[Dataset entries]
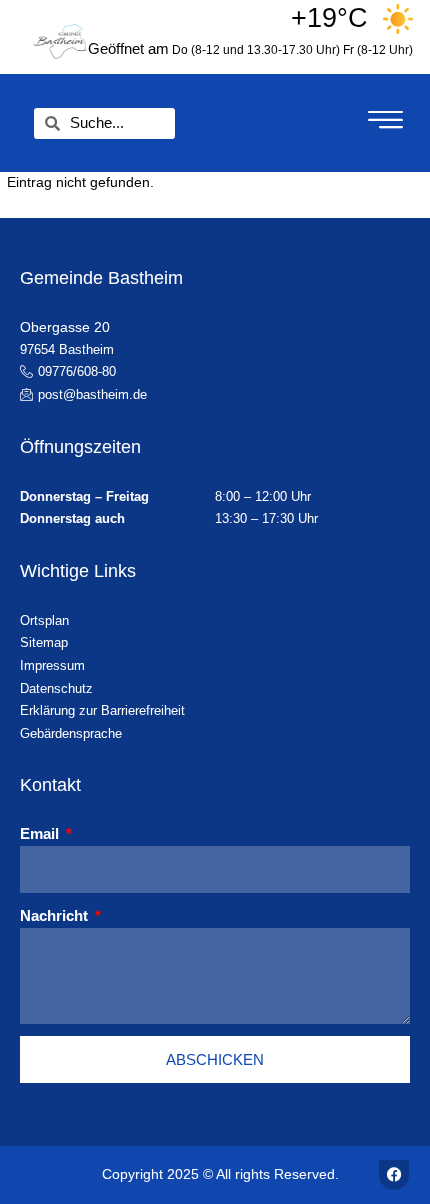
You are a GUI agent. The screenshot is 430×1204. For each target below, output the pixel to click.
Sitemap (44, 642)
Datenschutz (56, 688)
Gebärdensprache (71, 733)
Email (41, 833)
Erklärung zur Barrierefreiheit (102, 710)
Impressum (52, 665)
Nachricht (56, 915)
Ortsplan (44, 620)
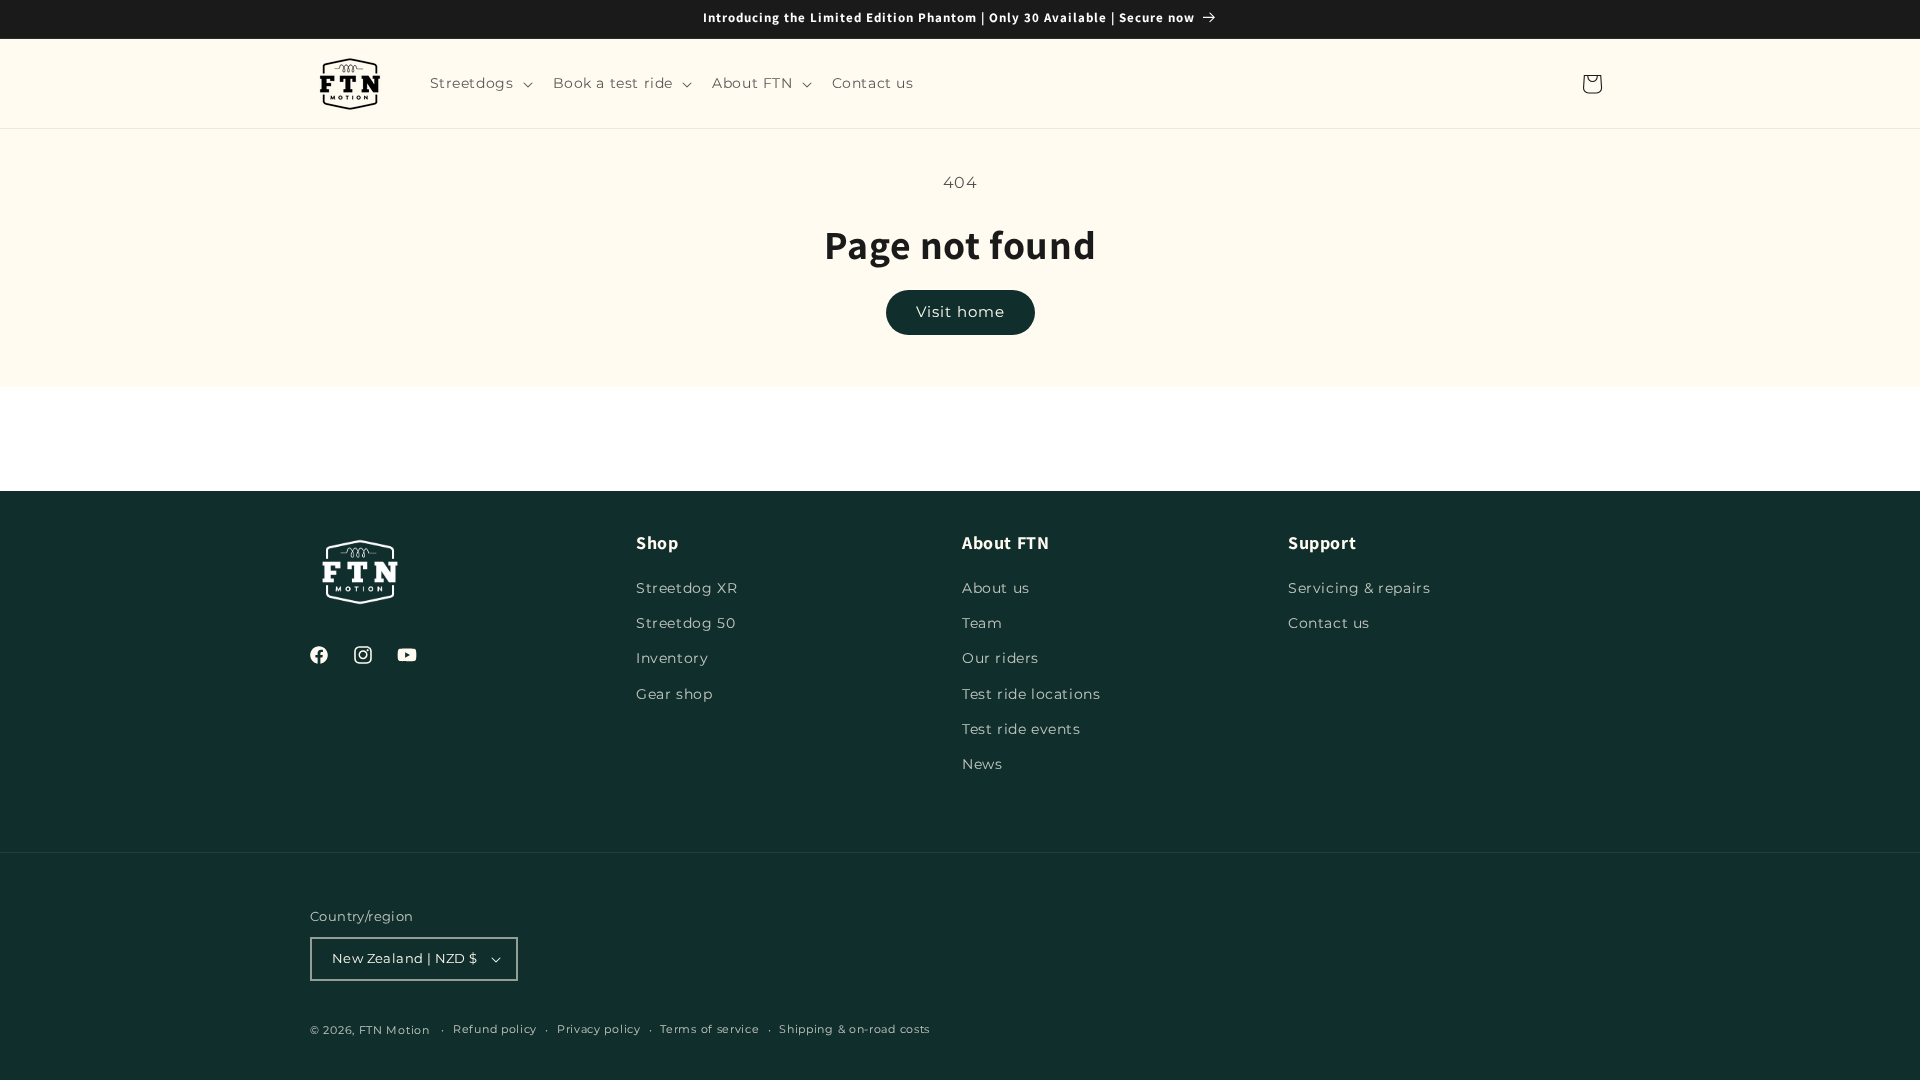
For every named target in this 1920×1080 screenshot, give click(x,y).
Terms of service (709, 1029)
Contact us (1329, 623)
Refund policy (495, 1029)
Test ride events (1021, 729)
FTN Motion (394, 1030)
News (982, 764)
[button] (479, 83)
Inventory (672, 658)
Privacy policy (599, 1029)
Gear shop (674, 694)
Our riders (1000, 658)
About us (996, 588)
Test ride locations (1031, 694)
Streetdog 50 (685, 623)
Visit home (960, 311)
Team (982, 623)
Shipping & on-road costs (854, 1029)
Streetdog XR (686, 588)
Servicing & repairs (1359, 588)
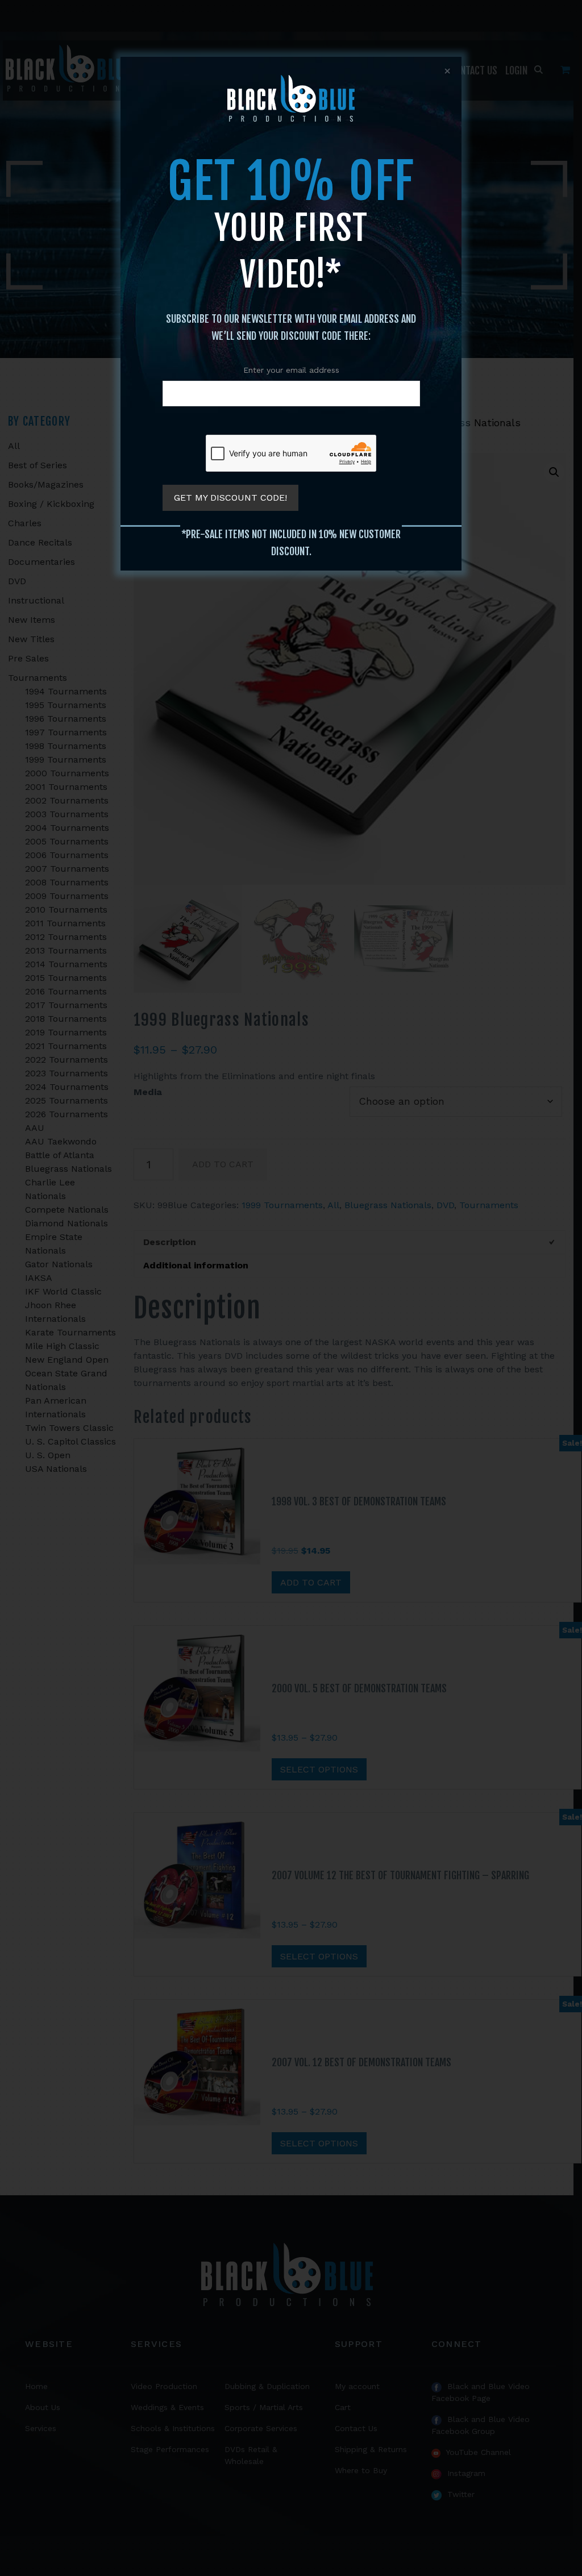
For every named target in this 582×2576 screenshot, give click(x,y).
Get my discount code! (230, 497)
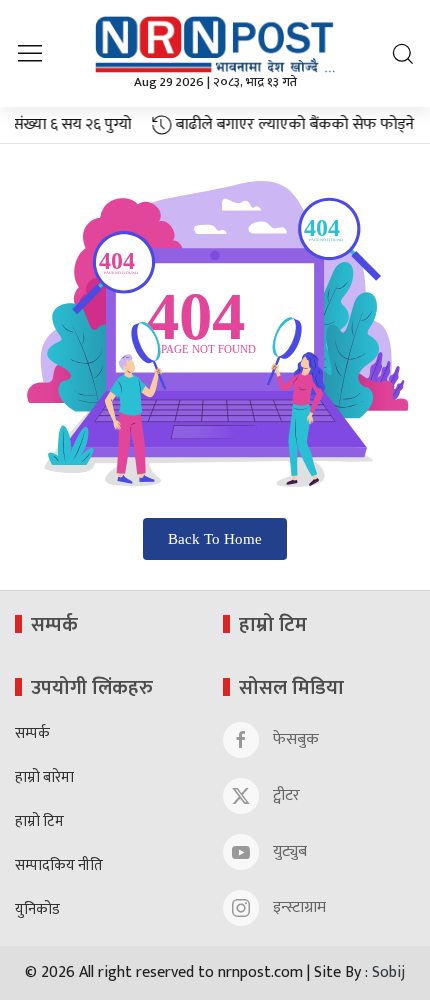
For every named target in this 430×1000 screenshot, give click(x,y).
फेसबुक (294, 739)
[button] (30, 52)
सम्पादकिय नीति (59, 866)
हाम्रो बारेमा (44, 778)
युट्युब (288, 851)
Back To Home (215, 539)
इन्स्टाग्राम (297, 907)
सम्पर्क (32, 734)
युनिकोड (37, 910)
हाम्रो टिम (39, 822)
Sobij (388, 972)
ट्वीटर (284, 795)
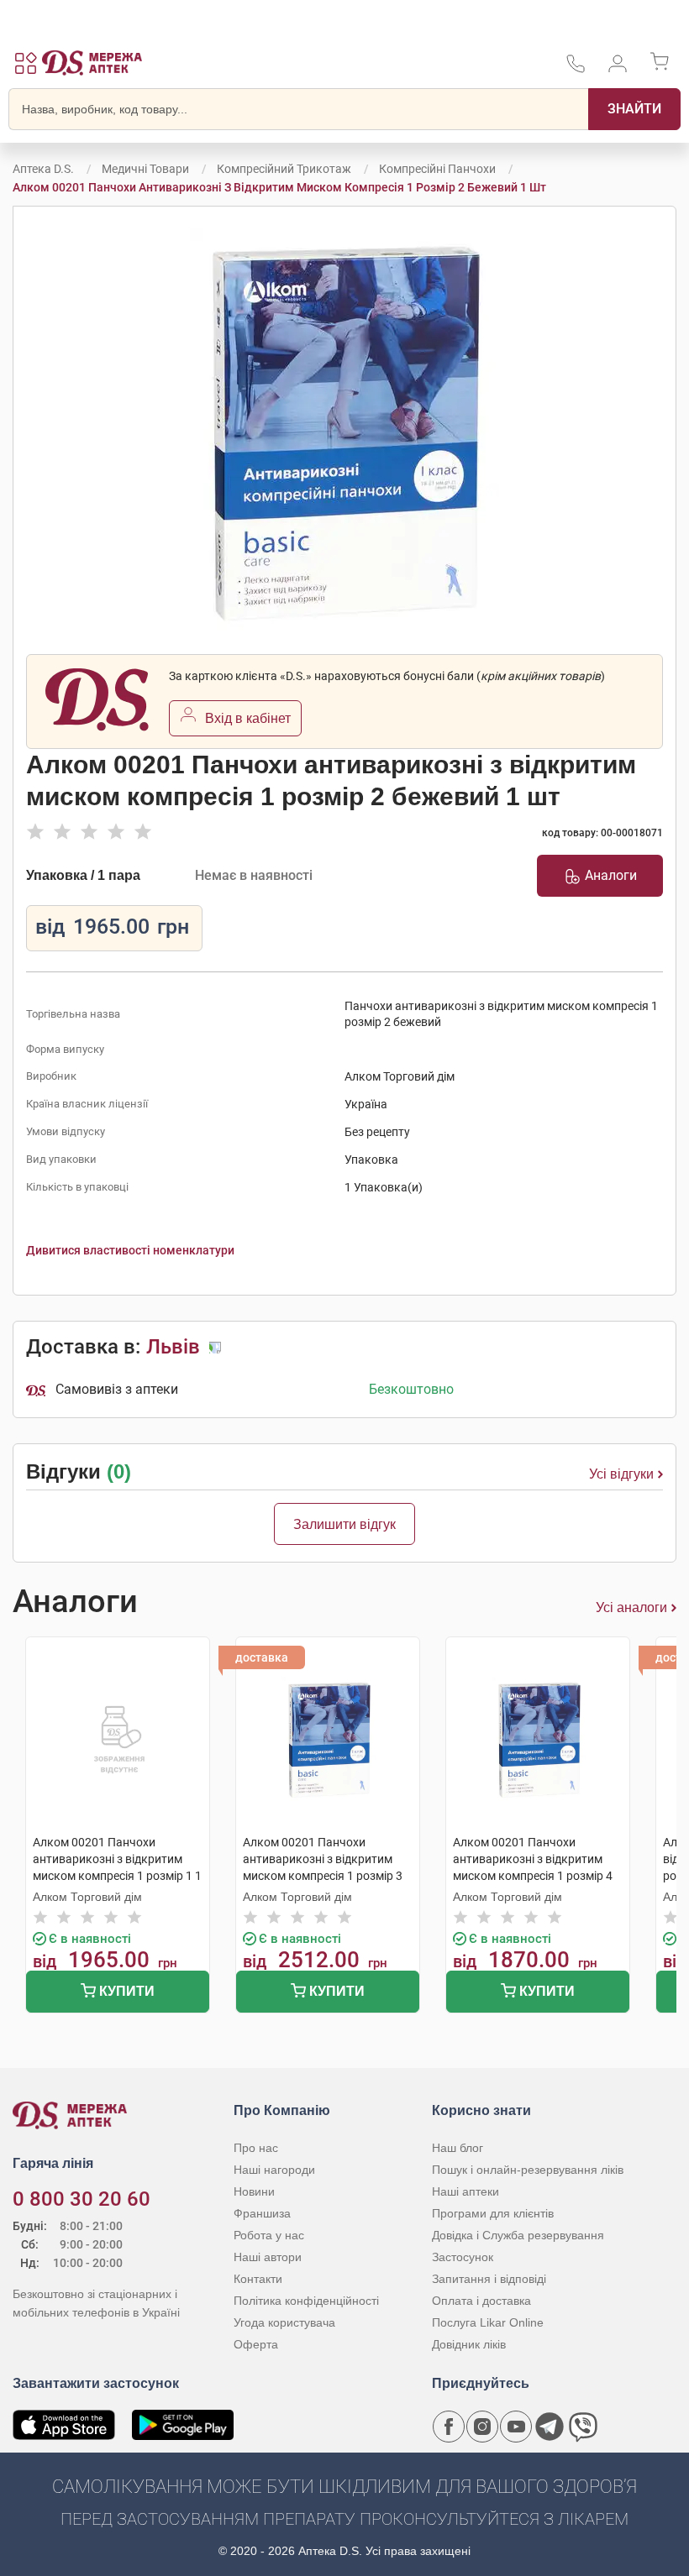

→ Activity
Take every line above where "named" appears and copy it.

→ Your solution
For every named target in this 1920×1080 screenshot, give click(x,y).
For every named target in this 582×2576 screenshot, give click(x,y).
For every named target in this 430×1000 screenshot, give click(x,y).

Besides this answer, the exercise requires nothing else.